Introduction: It is well documented that the incidence of hepatocellular carcinoma (HCC) is markedly increased when chronic liver diseases, such as hereditary hemochromatosis (HH), advance to cirrhosis. However, less than 20% of HCC develops in the non-cirrhotic liver, with even less being reported as a result of HH. We report the rare case of a patient with HH who presented with HCC in the absence of liver cirrhosis.

Case Description/Methods: A 74-year-old male with past medical history of diabetes mellitus presented to the emergency department with one-year history of 10-pound weight loss and decreased oral intake. Labs were significant for AST 524 U/L (reference: 0-33 U/L) and ALT 229 (reference: 10-45 U/L). Computer tomography (CT) scan of the abdomen and pelvis showed heterogenous appearance of the liver with several low-attenuation foci concerning for underlying lesions/metastases. Subsequent magnetic resonance imaging (MRI) showed indeterminate enhancing lesions within hepatic segments 5 and 6, right adrenal mass, and enlarged abdominal lymph nodes (Figure 1). Oncology was consulted, who recommended positron emission tomography (PET) scan, which showed no evidence of FDG avid malignancy/metastases. Patient underwent ultrasound-guided liver biopsy, which showed moderately differentiated HCC, mild steatosis with early septal fibrosis, and marked iron overload. Liver workup was negative, however, iron studies showed elevated ferritin to 816.8 ng/mL (reference: 25-250 ng/mL) and transferrin saturation of 77.6% (reference: 20-55%). Given concerns for hemochromatosis, genetic testing was performed which confirmed a C282Y homozygous mutation. Patient underwent ultrasound-guided microwave ablation of hepatic segments 5 and 6, and right adrenalectomy. He was diagnosed with stage IV HCC and was discharged with outpatient oncology follow-up for systemic treatment and phlebotomy.

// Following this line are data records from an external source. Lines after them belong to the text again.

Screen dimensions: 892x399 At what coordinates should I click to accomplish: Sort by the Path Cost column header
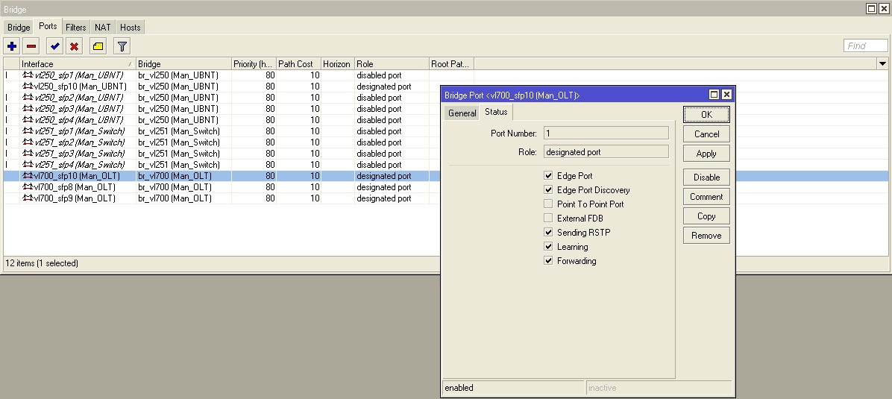(x=297, y=64)
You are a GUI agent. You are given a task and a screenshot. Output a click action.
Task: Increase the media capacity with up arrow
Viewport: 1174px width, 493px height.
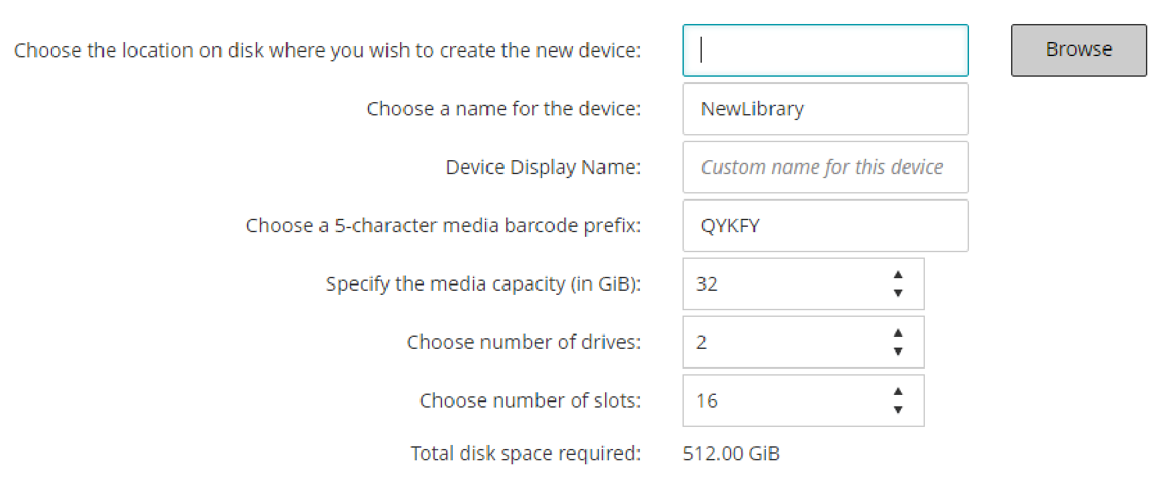[898, 275]
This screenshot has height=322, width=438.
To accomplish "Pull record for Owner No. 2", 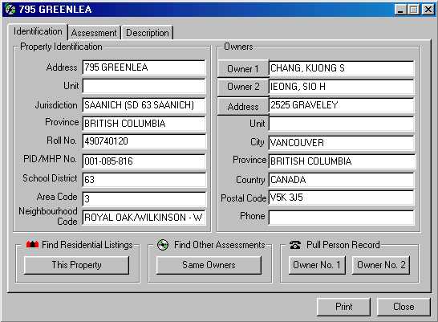I will (x=381, y=265).
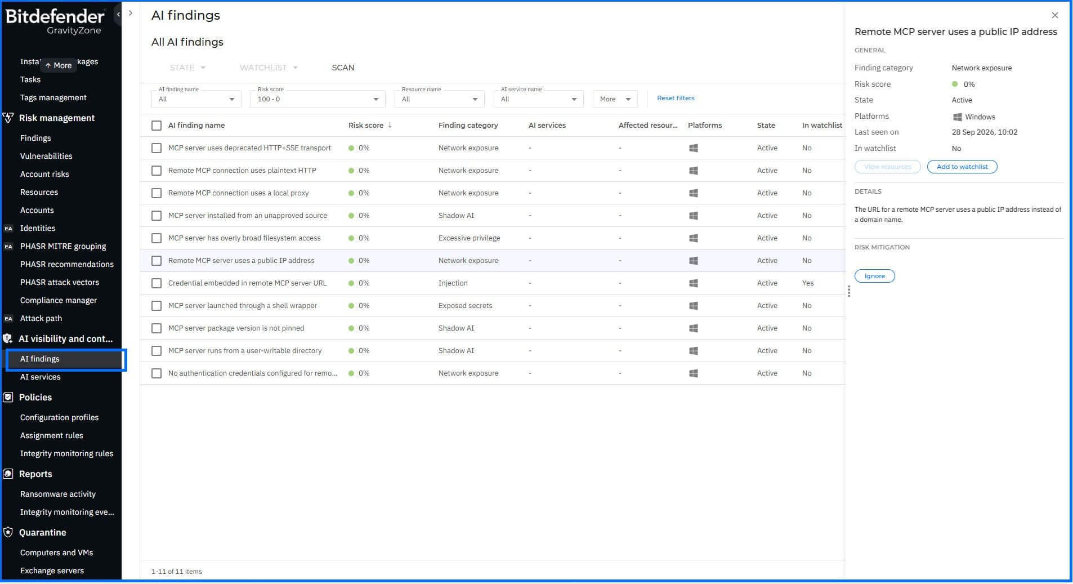Click the Reports section icon
Image resolution: width=1073 pixels, height=584 pixels.
8,474
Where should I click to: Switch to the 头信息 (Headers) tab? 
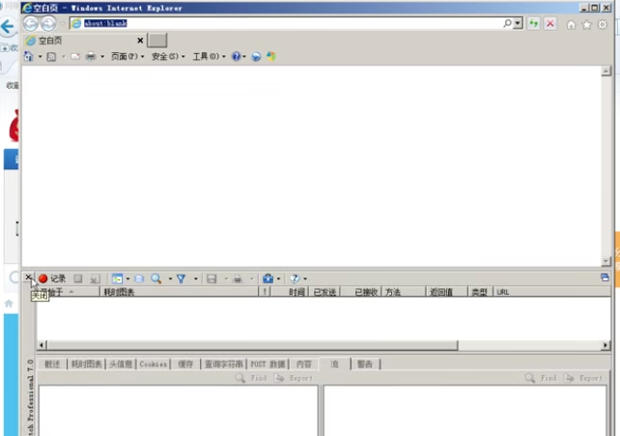[121, 364]
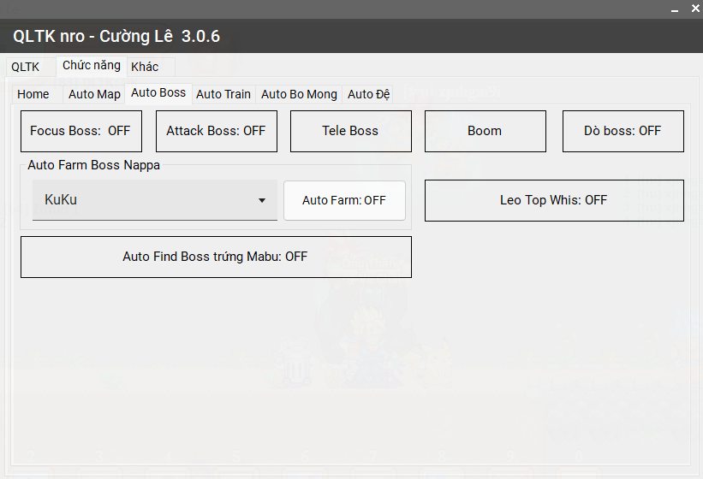Toggle Auto Find Boss trứng Mabu
The image size is (703, 479).
tap(215, 257)
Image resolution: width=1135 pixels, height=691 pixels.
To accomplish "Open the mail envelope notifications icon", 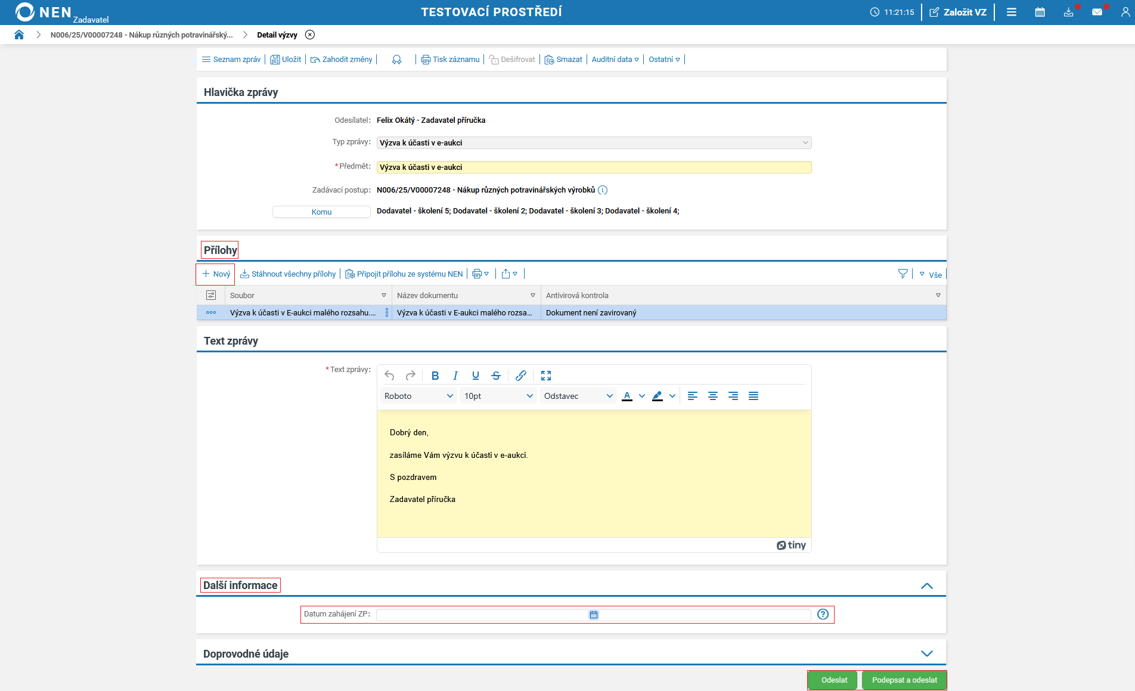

Discussion: In HH, the primary risk factor for the development of HCC is the presence of cirrhosis. HCC in the absence of cirrhosis/advanced fibrosis remains a relatively rare occurrence. In these cases, hepatic iron accumulation is postulated to directly lead to liver tumorigenesis via induction of mutations from oxidative stress, independent of fibrosis/cirrhosis. Routine HCC screening is currently not recommended for non-cirrhotic HH patients. This case highlights the importance of screening in this population, as the oncogenic potential of this iron-overloaded state places these patients at higher risk for the development of HCC.



Disclosures:


Temitope Olasehinde, MD¹, Adrian S. Lindsey, MD², Anamay Sharma, MD³. P2553 - Hepatocellular Carcinoma Arising in a Non-Cirrhotic Patient With Hereditary Hemochromatosis, ACG 2023 Annual Scientific Meeting Abstracts. Vancouver, BC, Canada: American College of Gastroenterology.